■ **Prompt**
Could you transcribe every record below exactly as it stands?

■ **Data provided**
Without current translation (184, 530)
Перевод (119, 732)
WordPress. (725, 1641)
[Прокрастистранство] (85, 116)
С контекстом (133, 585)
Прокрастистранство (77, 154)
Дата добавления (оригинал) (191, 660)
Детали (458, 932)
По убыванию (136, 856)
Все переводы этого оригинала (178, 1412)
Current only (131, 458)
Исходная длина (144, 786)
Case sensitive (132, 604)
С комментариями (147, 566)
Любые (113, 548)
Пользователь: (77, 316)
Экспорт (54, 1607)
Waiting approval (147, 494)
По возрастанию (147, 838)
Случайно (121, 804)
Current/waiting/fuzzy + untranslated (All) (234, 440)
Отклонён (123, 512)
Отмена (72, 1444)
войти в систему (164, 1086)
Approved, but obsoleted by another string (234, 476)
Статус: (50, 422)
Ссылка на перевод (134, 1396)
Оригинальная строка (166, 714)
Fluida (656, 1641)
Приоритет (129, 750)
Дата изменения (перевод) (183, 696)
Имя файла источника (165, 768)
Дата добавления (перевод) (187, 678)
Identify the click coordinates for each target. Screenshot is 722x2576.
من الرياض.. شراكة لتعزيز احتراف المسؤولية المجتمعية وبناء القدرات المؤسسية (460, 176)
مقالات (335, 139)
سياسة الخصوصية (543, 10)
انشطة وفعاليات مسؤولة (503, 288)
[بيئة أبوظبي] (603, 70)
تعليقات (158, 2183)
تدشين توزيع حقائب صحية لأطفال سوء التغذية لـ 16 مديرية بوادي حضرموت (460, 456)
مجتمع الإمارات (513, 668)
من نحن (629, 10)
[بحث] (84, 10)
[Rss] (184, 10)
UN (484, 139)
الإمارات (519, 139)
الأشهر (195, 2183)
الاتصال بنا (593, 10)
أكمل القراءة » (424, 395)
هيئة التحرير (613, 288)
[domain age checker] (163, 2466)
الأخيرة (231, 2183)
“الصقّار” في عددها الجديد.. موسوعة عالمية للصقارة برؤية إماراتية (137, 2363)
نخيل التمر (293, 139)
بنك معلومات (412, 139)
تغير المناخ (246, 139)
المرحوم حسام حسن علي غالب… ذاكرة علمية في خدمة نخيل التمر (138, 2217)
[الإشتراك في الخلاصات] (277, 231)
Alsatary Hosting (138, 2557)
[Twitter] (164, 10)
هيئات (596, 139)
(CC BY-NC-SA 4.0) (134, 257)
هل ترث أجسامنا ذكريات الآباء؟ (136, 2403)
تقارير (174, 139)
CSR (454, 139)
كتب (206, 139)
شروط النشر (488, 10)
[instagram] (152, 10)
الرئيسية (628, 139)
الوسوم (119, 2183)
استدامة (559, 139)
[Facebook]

■ **Exercise response**
Without current translation (184, 530)
Перевод (119, 732)
WordPress. (725, 1641)
[Прокрастистранство] (85, 116)
С контекстом (133, 585)
Прокрастистранство (77, 154)
Дата добавления (оригинал) (191, 660)
Детали (458, 932)
По убыванию (136, 856)
Все переводы этого оригинала (178, 1412)
Current only (131, 458)
Исходная длина (144, 786)
Case sensitive (132, 604)
С комментариями (147, 566)
Любые (113, 548)
Пользователь: (77, 316)
Экспорт (54, 1607)
Waiting approval (147, 494)
По возрастанию (147, 838)
Случайно (121, 804)
Current/waiting/fuzzy + untranslated (All) (234, 440)
Отклонён (123, 512)
Отмена (72, 1444)
войти в систему (164, 1086)
Approved, but obsoleted by another string (234, 476)
Статус: (50, 422)
Ссылка на перевод (134, 1396)
Оригинальная строка (166, 714)
Fluida (656, 1641)
Приоритет (129, 750)
Дата изменения (перевод) (183, 696)
Имя файла источника (165, 768)
Дата добавления (перевод) (187, 678)
Identify the click coordinates for each target. Screenshot is 722x2576.
من الرياض.. شراكة لتعزيز احتراف المسؤولية المجتمعية وبناء القدرات المؤسسية (460, 176)
مقالات (335, 139)
سياسة الخصوصية (543, 10)
انشطة وفعاليات مسؤولة (503, 288)
[بيئة أبوظبي] (603, 70)
تعليقات (158, 2183)
تدشين توزيع حقائب صحية لأطفال سوء التغذية لـ 16 مديرية بوادي حضرموت (460, 456)
مجتمع الإمارات (513, 668)
من نحن (629, 10)
[بحث] (84, 10)
[Rss] (184, 10)
UN (484, 139)
الإمارات (519, 139)
الأشهر (195, 2183)
الاتصال بنا (593, 10)
أكمل القراءة » (424, 395)
هيئة التحرير (613, 288)
[domain age checker] (163, 2466)
الأخيرة (231, 2183)
“الصقّار” في عددها الجديد.. موسوعة عالمية للصقارة برؤية إماراتية (137, 2363)
نخيل التمر (293, 139)
بنك معلومات (412, 139)
تغير المناخ (246, 139)
المرحوم حسام حسن علي غالب… ذاكرة علمية في خدمة نخيل التمر (138, 2217)
[الإشتراك في الخلاصات] (277, 231)
Alsatary Hosting (138, 2557)
[Twitter] (164, 10)
هيئات (596, 139)
(CC BY-NC-SA 4.0) (134, 257)
هل ترث أجسامنا ذكريات الآباء؟ (136, 2403)
تقارير (174, 139)
CSR (454, 139)
كتب (206, 139)
شروط النشر (488, 10)
[instagram] (152, 10)
الرئيسية (628, 139)
الوسوم (119, 2183)
استدامة (559, 139)
[Facebook]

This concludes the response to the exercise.